Ausgangstext:
★ ★ ★ ★
Das Tätowieren hat mich schon immer fasziniert. Deshalb habe ich bereits mit 19 Jahren damit begonnen. Es war irgendwie logisch, weil ich schon als Kind gemerkt habe, dass ich gut zeichnen kann, und wusste, dass ich keinen normalen Job machen möchte. Ich war eben lieber ein Außenseiter der Gesellschaft, um meine Freiheiten zu haben. Tätowieren war für mich ein Weg zu überleben, und das alles, ohne am normalen Leben teilnehmen zu müssen.

Mein erstes Tattoo habe ich einem Freund gestochen. Er wollte es unbedingt, weil er meine Zeichnungen mochte. Am Anfang war ich natürlich unsicher, weil ich nicht wusste, wie man überhaupt tätowiert. Doch meinen Vorschlag, dass ich das Motiv zeichne und jemand anders es ihm in die Haut tätowiert, fand er gar nicht gut. Er wollte unbedingt, dass ich ihn tätowiere, und so stand er eines Tages mit einem kompletten Tattoo-Equipment vor meiner Türe. Er sagte, es sei kein Geschenk, sondern ich könne es abbezahlen, indem ich ihn damit tätowierte. Es war total überwältigend und komisch zugleich. Da war plötzlich ein Mensch, der mehr an dich glaubte als du selbst. Aber es gab mir diesen Ruck, den ich offenbar gebraucht habe.

Scott Campbell
Foto: Hennessy/Dimitri coste

Das war der Beginn meiner Tattoo-Karriere, die meine Familie alles andere als gut fand. Ich komme aus einem sehr konservativen Haus. Als ich meinen Eltern von meinen Zukunftsplänen als Tätowierer erzählte, haben sie sich gefragt, was sie bei meiner Erziehung falsch gemacht haben. Ihre Enttäuschung zu spüren war hart für mich. Ich denke, richtig akzeptiert haben sie es erst, als ich ihnen von meiner Kooperation mit Louis Vuitton erzählte. Das Paket mit den vielen Taschen, das ich ihnen geschickt habe, dürfte sie überzeugt haben. Eigentlich müsste ich Louis Vuitton dafür danken.
★ ★ ★ ★
Aufgaben:
A. Nennen Sie alle Eigennamen, die im Text über das Tätowieren vorkommen.
B. Schreiben Sie aus dem Text über das Tätowieren den Abschnitt ab, der mit den Worten „Scott Campbell“ beginnt und mit „Vuitton dafür danken.“ endet, und tauschen Sie dabei „Familie“ gegen „Verwandtschaft“ aus.
C. Führen Sie den Text über das Tätowieren nach seinem letzten Satz weiter.
Die anschließenden Zeilen sind eigenständiges Material und gehören nicht zum Text über das Tätowieren.

Vorgegebene Angaben:
★ ★ ★ ★
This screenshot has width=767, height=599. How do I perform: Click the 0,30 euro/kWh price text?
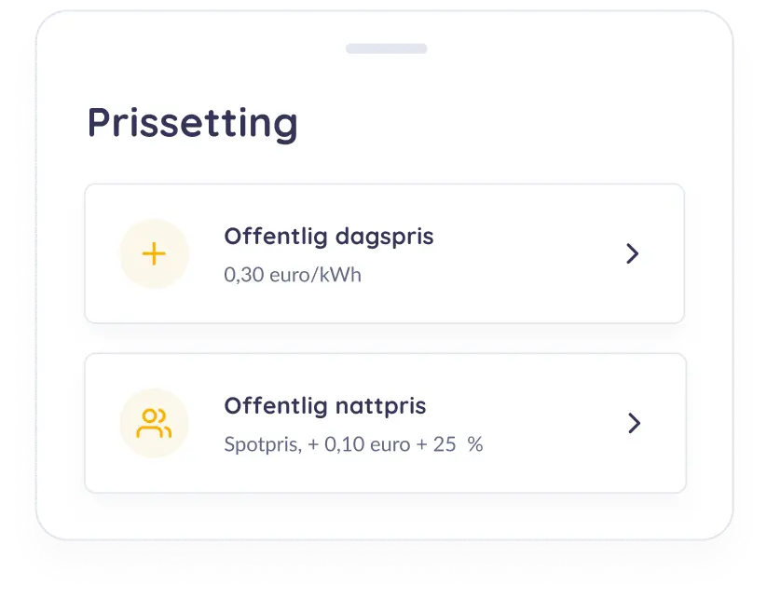[x=293, y=275]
★ ★ ★ ★
Lösungen:
A. Scott Campbell, Hennessy, Dimitri coste, Louis Vuitton

B.
Scott Campbell
Foto: Hennessy/Dimitri coste

Das war der Beginn meiner Tattoo-Karriere, die meine Verwandtschaft alles andere als gut fand. Ich komme aus einem sehr konservativen Haus. Als ich meinen Eltern von meinen Zukunftsplänen als Tätowierer erzählte, haben sie sich gefragt, was sie bei meiner Erziehung falsch gemacht haben. Ihre Enttäuschung zu spüren war hart für mich. Ich denke, richtig akzeptiert haben sie es erst, als ich ihnen von meiner Kooperation mit Louis Vuitton erzählte. Das Paket mit den vielen Taschen, das ich ihnen geschickt habe, dürfte sie überzeugt haben. Eigentlich müsste ich Louis Vuitton dafür danken.

C.
Ich finde es spannend, ab und zu Dinge für Firmen zu designen. Jetzt habe ich gerade eine Flasche für Hennessy designt. Der Prozess ist sehr ähnlich dem einer Tätowierung. Der Kunde erzählt mir seine Geschichte, und ich versuche, diese umzusetzen.

Hinter Gittern

Das Image von Tätowierern und Tätowierten war nicht immer so gut. Früher waren es vor allem die wilden Jungs, wie Häftlinge oder Biker, die Tattoos getragen haben. Ich bin ins Gefängnis gegangen, um mir die Tattoos der Häftlinge anzusehen. Im Knast haben alle eine Nummer und müssen alle die gleiche Kleidung tragen. Tattoos sind die einzige Möglichkeit, um sich von anderen zu unterscheiden und ein bisschen Persönlichkeit zu zeigen. Das war sehr spannend für mich.

Heute sind Tattoos eine Art Popkultur. Überall sieht man tätowierte Leute. Ich denke, es ist eine Art zu kommunizieren. Das ist wie bei der Mode. Tattoos können eine Ergänzung zum persönlichen Stil sein. Die Frage ist heute nicht: Hast du ein Tattoo?, sondern: Welches Tattoo hast du. Menschen wird dadurch mehr Beachtung geschenkt. Das finde ich schön. Wenn man heute in New York in eine Bank geht, kann es passieren, dass der Schaltermitarbeiter komplett tätowiert ist. Das hätte es früher nicht gegeben.

Mundpropaganda

Internationale Stars haben natürlich auch dazu beigetragen. Und manche davon habe ich tätowiert. Der erste Prominente, dem ich ein Tattoo verpasst habe, war Marc Jacobs. Danach ging alles über Mundpropaganda. Irgendwann stand plötzlich Heath Ledger in meinem Studio. Ich kannte ihn nicht, weil ich den Film "Brokeback Mountain" nicht gesehen hatte. Er war für mich einfach ein nervöser Australier, der ein Tattoo wollte. Ich habe erst gecheckt, dass der Typ berühmt sein muss, als mehrere Fotografen vor meinem Studio standen.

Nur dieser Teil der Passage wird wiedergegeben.